- Problem
Lines of the listing that contain "menu" need to be copied.

Top of Input data

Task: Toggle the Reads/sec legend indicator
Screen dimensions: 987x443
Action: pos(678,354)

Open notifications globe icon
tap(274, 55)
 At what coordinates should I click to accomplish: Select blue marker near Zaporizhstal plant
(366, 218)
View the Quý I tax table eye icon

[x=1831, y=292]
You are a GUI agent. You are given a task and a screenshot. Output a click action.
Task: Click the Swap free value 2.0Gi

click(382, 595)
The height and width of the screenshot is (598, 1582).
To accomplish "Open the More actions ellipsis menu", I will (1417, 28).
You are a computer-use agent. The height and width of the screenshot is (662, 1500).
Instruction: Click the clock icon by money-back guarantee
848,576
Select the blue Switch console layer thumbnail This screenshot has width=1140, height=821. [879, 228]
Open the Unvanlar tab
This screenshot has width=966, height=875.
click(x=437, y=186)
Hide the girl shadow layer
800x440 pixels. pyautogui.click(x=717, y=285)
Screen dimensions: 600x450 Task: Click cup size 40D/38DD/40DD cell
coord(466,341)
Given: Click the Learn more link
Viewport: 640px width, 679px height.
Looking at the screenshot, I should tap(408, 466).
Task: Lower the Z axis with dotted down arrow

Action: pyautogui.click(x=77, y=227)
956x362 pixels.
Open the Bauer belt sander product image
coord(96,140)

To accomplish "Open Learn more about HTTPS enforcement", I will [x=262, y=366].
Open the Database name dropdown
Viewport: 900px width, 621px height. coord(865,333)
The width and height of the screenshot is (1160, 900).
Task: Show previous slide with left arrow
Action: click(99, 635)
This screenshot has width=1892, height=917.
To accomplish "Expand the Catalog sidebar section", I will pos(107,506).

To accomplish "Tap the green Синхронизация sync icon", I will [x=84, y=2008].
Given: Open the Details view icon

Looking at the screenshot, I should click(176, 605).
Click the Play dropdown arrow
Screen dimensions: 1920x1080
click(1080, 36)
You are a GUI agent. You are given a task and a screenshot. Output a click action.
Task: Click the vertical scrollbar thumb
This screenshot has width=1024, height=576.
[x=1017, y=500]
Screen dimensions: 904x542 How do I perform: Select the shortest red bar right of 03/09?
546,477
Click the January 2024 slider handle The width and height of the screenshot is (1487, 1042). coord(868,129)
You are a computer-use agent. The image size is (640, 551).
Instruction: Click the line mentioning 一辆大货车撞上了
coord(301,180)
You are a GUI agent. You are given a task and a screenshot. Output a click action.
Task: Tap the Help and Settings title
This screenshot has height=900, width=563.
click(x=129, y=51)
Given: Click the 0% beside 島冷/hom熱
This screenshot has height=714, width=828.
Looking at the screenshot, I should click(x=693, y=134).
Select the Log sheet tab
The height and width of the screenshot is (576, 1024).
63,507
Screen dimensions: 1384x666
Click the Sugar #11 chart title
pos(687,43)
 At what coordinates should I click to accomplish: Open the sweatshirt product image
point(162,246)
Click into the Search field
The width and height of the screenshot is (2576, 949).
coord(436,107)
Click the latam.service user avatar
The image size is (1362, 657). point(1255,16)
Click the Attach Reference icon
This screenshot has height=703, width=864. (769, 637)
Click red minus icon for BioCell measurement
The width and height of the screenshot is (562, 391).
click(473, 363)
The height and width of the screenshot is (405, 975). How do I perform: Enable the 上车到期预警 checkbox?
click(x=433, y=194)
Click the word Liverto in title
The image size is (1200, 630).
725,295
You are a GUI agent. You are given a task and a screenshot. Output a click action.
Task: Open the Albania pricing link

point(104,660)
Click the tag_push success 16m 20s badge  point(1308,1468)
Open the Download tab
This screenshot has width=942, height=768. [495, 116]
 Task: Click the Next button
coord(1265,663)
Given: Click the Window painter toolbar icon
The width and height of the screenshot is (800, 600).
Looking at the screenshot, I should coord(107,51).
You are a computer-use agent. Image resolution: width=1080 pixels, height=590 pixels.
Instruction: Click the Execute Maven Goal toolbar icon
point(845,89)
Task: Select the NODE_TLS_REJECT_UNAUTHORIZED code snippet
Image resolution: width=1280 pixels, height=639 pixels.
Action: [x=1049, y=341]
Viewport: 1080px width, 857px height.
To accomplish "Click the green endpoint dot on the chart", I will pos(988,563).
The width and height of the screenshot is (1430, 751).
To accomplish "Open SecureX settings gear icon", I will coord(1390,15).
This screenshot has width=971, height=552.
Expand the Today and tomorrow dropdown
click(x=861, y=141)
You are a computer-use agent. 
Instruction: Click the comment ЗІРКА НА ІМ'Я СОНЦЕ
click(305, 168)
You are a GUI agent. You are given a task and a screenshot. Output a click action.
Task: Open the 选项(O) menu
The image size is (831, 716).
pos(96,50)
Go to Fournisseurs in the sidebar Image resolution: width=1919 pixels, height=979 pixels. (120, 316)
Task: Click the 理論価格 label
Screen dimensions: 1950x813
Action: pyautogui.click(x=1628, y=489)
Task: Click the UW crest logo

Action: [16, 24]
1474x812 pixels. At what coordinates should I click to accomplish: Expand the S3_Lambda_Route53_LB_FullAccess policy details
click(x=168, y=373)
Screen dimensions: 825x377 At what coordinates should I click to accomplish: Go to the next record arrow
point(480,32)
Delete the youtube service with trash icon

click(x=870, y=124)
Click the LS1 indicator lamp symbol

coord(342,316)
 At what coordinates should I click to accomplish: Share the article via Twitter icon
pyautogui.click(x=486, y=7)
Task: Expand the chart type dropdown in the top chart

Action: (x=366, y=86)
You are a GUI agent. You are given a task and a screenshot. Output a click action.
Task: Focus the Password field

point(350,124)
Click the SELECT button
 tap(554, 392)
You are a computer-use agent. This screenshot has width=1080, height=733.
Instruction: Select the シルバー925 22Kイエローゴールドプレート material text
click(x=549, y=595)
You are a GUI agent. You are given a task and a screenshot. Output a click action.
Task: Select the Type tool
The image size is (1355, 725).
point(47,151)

Bottom of Input data

- Output of the task
To accomplish "Open the More actions ellipsis menu", I will (1417, 28).
Task: Open the 选项(O) menu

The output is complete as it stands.